The study makes use of qualitative content analysis of official policy texts (22 UK, 16 UAE; 2017–
2025) through an agreed codebook for four outcome dimensions: Ethics, Accountability,
Openness, and Control and three competitor-explanation tracers economic structure,
institutional configuration, and international norms. Ethics/accountability/openness in the UK
corpus account for around 48% of coded material and are associated with concrete instruments
(transparency recording standards, regulator audit powers, avenues to redress). In the UAE
corpus, central steering and state-led deployment and security/public safety uses are high, with
ethics language present but more programmatic and vertically accountable.
The regime-type hypothesis (H1) is supported by evidence, and conditional, mediating effects are
found for economic structure (H2), bureaucratic politics (H3), and norm diffusion (H4).
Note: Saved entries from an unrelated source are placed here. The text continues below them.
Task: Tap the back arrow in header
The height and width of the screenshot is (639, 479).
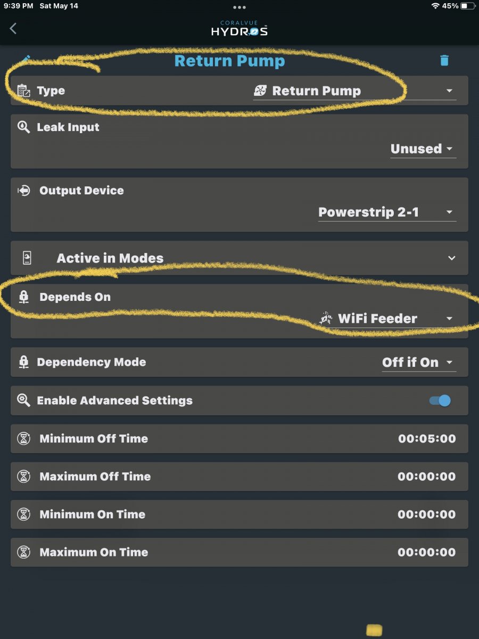Action: click(x=13, y=29)
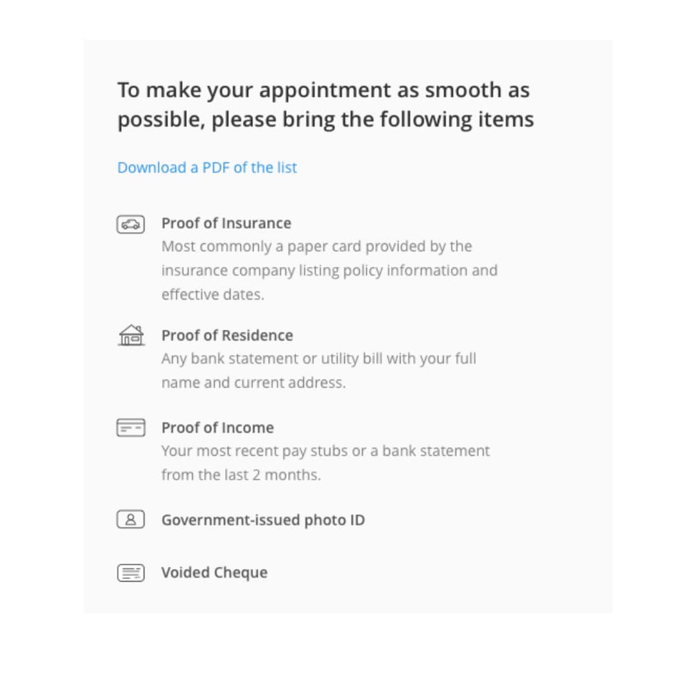Click the 'To make your appointment' title line
This screenshot has width=682, height=677.
(x=324, y=91)
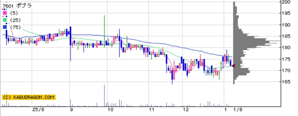Select month 11 on the time axis
This screenshot has width=298, height=116.
pyautogui.click(x=152, y=110)
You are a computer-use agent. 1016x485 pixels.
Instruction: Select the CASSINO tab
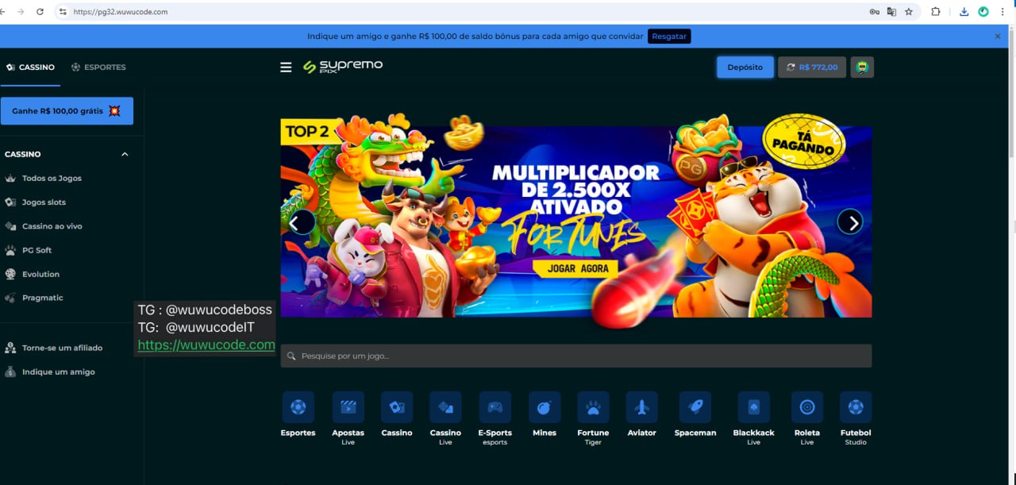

The
dissertation presents a mechanism-rich explanation of AI governance variation, a portable four dimension coding system, and regime-specific policy advice (e.g., converting advice into
responsibilities and redress in democracies; externalising audit hooks and disclosure baselines in
centralised regimes). It concludes by articulating scope conditions and an agenda for scaling the
design to additional cases, sectors, and longitudinal evidence of implementation
Description
Artificial intelligence (AI) has moved from the periphery of business and science to the center of
national strategy. Governments commission AI strategies, fund safety research centers, hold
international summits, and enact rules for public-sector use. But underlying a striking worldwide
convergence in language: "reliable," "people-first," "just," "transparent" are broadly different
designs for control. This dissertation addresses that difference through a structured comparison
of two trailblazing, ambitious AI states: the UK and the UAE.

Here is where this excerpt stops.